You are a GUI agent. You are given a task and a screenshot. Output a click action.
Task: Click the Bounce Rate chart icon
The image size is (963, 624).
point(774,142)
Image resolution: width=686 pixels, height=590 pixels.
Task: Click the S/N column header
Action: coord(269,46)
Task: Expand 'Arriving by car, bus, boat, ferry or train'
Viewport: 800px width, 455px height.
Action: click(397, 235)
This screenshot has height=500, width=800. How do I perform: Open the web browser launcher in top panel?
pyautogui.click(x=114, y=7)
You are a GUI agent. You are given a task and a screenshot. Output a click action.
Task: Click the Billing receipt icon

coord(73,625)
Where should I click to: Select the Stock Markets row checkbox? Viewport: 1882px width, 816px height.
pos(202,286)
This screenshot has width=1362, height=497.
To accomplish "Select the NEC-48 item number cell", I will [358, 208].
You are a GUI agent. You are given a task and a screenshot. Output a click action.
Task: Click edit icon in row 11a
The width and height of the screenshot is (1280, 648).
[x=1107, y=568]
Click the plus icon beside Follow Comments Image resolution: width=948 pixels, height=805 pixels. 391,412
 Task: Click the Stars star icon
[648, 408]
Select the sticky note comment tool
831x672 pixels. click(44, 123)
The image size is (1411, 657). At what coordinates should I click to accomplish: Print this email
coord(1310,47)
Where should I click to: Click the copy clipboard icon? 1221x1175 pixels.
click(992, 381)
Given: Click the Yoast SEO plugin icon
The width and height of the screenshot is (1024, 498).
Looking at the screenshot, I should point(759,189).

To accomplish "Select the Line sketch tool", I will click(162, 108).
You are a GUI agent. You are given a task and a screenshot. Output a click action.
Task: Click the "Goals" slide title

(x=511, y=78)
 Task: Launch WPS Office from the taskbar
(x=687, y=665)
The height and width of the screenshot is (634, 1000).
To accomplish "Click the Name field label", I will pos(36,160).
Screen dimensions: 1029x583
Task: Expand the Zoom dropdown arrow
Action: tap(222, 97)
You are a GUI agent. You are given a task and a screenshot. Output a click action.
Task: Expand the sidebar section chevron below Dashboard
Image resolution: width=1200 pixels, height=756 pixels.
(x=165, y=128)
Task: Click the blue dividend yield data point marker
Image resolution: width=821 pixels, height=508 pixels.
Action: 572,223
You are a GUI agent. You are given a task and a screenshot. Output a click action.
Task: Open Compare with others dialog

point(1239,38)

◆ AIM
Recast the lines from the start of the records through the line containing "Action: coord(269,46)", inclusive, as a Markdown table with the columns Row and Line. Number each row and leave out any blank lines.

◆ FINAL RESULT
| Row | Line |
|---|---|
| 1 | You are a GUI agent. You are given a task and a screenshot. Output a click action. |
| 2 | Task: Click the Bounce Rate chart icon |
| 3 | The image size is (963, 624). |
| 4 | point(774,142) |
| 5 | Image resolution: width=686 pixels, height=590 pixels. |
| 6 | Task: Click the S/N column header |
| 7 | Action: coord(269,46) |